The bias voltage Vb does not need to be a direct current as long as its average value satisfies the above conditions.

When the surface of the sleeve 5 is covered with an insulating layer having a thickness of 1 to 200 μm, charge injection from the sleeve to the toner 6 is eliminated, thereby reducing the occurrence of fogging. In this case, since there is a possibility that electric charge may accumulate on the surface of the insulating layer, the sleeve 5 is rotated, the electrode conductor is placed in contact with the toner layer, and it is connected to the conductive part of the sleeve 5, and the insulating layer is It is good to release the surface charge. This electrode conductor is preferably installed on the opposite side of the regulating plate 7, but the regulating plate 7 may also be used.

FIG. 4 shows a developing device in which the mag roll 4 is stationary and the sleeve 5 is rotated, and shows the magnetic force distribution characteristics of the developing magnetic pole, which is effective in preventing fogging. The development end side of the recording layer 2 is shown as positive, and by increasing the magnetic force on the development end side, the toner adhering to the background area during the first half of development can be removed and the occurrence of fogging can be further reduced. According to experiments, the angle at which the magnetic force is maximum is preferably about 10 degrees.

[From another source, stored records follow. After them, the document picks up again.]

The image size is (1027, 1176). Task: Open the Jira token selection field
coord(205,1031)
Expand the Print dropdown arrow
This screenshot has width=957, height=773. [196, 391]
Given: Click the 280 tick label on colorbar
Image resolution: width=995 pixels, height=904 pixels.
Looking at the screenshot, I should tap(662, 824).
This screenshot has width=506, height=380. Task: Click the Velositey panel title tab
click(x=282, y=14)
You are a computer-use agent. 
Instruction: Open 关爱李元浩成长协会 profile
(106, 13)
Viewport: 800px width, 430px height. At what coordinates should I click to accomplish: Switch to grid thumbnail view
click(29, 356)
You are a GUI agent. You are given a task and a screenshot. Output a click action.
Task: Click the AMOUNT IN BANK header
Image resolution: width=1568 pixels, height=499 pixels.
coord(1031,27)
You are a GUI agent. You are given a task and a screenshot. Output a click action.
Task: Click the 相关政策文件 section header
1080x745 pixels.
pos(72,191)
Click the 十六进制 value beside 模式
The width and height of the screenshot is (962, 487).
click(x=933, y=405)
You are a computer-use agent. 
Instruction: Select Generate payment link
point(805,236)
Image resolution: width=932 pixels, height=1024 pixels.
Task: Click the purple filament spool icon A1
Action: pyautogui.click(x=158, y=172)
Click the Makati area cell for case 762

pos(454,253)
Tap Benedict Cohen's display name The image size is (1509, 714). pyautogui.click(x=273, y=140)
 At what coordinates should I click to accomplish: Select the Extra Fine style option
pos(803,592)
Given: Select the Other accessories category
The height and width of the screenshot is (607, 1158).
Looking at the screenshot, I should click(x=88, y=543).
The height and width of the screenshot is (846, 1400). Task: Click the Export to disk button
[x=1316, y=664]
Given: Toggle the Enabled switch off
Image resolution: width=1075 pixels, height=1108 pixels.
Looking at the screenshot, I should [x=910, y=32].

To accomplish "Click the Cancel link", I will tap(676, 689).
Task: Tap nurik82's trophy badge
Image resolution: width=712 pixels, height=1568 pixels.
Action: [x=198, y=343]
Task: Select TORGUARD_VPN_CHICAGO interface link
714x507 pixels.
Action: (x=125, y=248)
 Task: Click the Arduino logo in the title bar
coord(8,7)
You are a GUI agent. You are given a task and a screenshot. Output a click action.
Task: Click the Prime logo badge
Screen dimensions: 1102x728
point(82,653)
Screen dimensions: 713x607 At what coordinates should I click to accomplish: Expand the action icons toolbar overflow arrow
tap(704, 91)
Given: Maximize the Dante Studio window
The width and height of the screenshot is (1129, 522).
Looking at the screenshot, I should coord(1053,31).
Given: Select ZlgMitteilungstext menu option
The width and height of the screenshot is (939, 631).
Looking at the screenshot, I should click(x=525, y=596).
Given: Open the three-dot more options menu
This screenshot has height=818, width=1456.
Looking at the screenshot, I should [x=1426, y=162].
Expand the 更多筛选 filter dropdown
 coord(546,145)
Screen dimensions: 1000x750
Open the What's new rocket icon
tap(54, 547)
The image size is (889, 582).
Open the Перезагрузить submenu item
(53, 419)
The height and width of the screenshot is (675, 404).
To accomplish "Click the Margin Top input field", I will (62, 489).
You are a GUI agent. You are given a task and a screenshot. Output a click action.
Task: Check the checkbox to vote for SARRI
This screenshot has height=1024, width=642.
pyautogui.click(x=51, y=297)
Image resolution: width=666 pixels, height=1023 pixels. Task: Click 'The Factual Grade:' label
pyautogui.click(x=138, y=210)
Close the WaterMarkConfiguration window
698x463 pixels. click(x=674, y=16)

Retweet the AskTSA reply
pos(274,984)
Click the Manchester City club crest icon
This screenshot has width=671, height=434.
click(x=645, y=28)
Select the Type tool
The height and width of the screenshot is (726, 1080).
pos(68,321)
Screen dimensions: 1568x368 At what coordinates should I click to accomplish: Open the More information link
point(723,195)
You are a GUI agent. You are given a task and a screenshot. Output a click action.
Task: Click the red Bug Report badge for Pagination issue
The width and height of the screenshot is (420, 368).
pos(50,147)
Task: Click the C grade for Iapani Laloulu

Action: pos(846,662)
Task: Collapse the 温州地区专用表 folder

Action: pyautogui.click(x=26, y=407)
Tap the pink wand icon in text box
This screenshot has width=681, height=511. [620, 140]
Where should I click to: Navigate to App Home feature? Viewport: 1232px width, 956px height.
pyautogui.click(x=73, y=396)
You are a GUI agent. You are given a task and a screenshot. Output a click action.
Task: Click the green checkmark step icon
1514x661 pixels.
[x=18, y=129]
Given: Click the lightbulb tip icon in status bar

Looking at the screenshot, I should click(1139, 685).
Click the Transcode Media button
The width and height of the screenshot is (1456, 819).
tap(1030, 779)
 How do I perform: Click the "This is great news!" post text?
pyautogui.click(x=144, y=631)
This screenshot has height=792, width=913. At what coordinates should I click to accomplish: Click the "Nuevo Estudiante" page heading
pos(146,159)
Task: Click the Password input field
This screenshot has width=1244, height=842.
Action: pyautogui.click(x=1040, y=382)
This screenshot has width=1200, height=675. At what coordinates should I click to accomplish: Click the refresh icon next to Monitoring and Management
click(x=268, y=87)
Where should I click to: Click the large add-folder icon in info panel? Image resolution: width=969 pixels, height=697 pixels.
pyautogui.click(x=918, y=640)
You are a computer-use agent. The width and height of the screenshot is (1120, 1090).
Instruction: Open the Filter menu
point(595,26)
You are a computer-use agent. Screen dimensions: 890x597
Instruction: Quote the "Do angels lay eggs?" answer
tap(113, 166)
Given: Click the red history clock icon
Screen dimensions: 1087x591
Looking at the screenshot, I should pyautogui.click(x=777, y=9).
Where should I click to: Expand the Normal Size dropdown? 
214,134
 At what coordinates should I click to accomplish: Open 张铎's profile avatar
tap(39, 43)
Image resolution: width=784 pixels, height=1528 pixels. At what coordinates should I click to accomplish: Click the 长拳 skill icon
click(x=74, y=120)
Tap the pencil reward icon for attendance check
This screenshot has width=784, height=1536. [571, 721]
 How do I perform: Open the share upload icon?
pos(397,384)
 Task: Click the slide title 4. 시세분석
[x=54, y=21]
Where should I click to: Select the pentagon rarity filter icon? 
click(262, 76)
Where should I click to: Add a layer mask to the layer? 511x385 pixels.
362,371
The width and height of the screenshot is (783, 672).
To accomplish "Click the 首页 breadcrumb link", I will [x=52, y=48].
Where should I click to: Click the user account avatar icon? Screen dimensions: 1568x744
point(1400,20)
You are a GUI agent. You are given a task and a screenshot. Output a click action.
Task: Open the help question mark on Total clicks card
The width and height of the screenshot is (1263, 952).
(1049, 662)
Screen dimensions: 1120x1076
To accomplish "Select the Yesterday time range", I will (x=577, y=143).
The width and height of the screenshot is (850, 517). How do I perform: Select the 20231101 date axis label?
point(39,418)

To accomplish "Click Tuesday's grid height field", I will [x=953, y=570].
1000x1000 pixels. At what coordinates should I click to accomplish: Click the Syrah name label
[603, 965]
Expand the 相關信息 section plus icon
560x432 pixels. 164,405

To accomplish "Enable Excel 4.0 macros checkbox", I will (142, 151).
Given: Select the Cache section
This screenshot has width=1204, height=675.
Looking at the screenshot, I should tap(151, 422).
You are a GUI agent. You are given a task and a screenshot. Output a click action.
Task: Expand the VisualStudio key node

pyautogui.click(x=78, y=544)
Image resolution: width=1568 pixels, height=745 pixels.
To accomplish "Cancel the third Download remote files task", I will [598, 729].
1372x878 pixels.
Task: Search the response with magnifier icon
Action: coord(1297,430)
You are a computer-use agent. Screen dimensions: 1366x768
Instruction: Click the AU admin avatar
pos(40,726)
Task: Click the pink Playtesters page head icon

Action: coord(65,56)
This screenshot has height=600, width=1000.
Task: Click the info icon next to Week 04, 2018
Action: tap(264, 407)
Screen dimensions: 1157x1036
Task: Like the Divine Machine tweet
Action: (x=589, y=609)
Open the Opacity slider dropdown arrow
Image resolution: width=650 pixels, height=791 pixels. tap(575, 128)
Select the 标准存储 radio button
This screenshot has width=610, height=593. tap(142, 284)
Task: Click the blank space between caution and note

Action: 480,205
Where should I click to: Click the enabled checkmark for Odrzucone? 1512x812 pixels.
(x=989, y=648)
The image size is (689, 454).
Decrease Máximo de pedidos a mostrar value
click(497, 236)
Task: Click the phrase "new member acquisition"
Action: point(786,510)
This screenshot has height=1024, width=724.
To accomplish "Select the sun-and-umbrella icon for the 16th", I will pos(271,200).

A similar effect can be obtained even if the developing magnetic pole position of a mag roll with a symmetrical distribution of magnetic force is rotated and fixed by about 10 degrees toward the development end side.

FIGS. 5 and 6 show other embodiments in which the bias voltage application method is changed. The bias voltage vI applied to the regulating plate 7 by the power supply 9 injects charge from the regulating plate 7 into the toner 6 (not shown) to control the charging of the toner and improve image quality. In this case, covering the surface of the sleeve 5 with an insulating layer eliminates charge injection from the sleeve side and is more effective.

In FIG. 6, an AC voltage b is further superimposed by an AC power supply lO, and the developing bias voltage applied to the sleeve 5 is pulsating (vb
+vb) to improve toner movement and increase uniformity and fog prevention effect.

Various embodiments of the present invention have been described above, but in the end, according to the present invention, the thickness of the single layer of high-resistance magnetic toner carried on the surface of the toner conveying body, the gap between the surface of the toner conveying body and the surface of the recording medium, and the developing bias voltage can be adjusted. By setting it appropriately, a high-density reversal toner image with little fogging can be obtained.

[Brief explanation of drawings]

FIG. 1 is a schematic diagram of a conventional reversal developing device, FIG. 2 is a schematic diagram of a reversal developing device using the method of the present invention, FIGS. 3 and 4 are characteristic diagrams, and FIGS. 5 and 6 are FIG. 2 is a schematic configuration diagram of a modified reversal developing device. DESCRIPTION OF SYMBOLS 1...Substrate, 2...Recording layer, 3...Latent image charge, 5
...Sleeve, 6...Toner, 7...Regulation plate, Death...Bias power supply.
-1 I Q Wa, -, G Figure 1 Ya 2 Figure 'f33 m Field 4 Figure 1 Angle θ (degrees)

Claims (1)

[Claims] 1. In a charge latent image reversal development method in which a charge latent image on the surface of a recording medium is reversely developed using pre-charged high-resistance magnetic toner carried on the surface of a toner carrier, the thickness of one layer of high-resistance magnetic toner carried on the surface of a toner carrier is The cylinder length is set to 0.05 to 0.5, and the distance at the approach point between the surface of the toner conveying body and the surface of the recording medium is maintained larger than the thickness of one layer of high-resistance magnetic toner,
A charge latent image reversal developing method characterized in that a developing bias voltage having the same polarity as the charge latent image and having a magnitude of 173 to 2/3 of the charge latent image potential is applied between the toner conveying member and the recording member.